Jakarta (ANTARA News) - Indonesia perlu menerapkan sanksi hukum berupa hukuman kerja sosial bagi pelaku tindak pidana korupsi -selain hukuman kurungan badan yang menjadi hukuman pokok- untuk membuat efek jera bagi koruptor, kata pengamat sosial Sujarwo.
Dalam keterangan tertulisnya di Jakarta, Minggu, Sujarwo mengatakan, sanksi hukum kerja sosial tersebut juga telah diterapkan di Rusia (ex Uni Soviet) yang terbukti dinilai mampu mengurangi dan menimbulkan efek jera bagi pelaku tindak pidana korupsi di negara tersebut.
Mantan praktisi pers itu menyatakan ketidaksetujuan terhadap wacana usulan hukuman mati bagi koruptor karena dinilai melanggar hak asasi manusia (HAM) dan tidak manusiawi. "Indonesia memiliki dasar negara Pancasila yang penerapan hukuman mati bagi koruptor akan bertentangan dengan nilai-nilai Pancasila," katanya.

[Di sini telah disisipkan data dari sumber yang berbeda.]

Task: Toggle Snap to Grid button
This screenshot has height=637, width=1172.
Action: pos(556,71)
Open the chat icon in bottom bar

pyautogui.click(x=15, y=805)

Menurut Sujarwo, hukuman mati dapat dinilai melanggar hak-hak normatif manusia, salah satunya melanggar hak hidup setiap warga negara.
"Oleh karena itu saya mengusulkan agar aspek pembinaan di dalam lembaga pemasyarakatan harus ditingkatkan, sehingga agar narapidana khusnsya koruptor tidak lagi mengulangi perbuatannya," katanya.
Sujarwo mengakui, hukuman mati bagi koruptor yang diterapkan di negara China dan Latvia, telah menjadikan indeks korupsi di kedua negara tersebut kini rendah, serta investasi asing berduyun-duyun menanamkan modalnya ke negara tersebut.
Kendati demikian, penggagas buku "The God's Initial Montirisme" tetap meminta pemerintah Indonesia dan DPR segera merevisi UU perpajakan dan UU Tindak Pidana Korupsi (Tipikor) untuk memasukan sanksi hukum kerja sosial bagi pelaku koruptor.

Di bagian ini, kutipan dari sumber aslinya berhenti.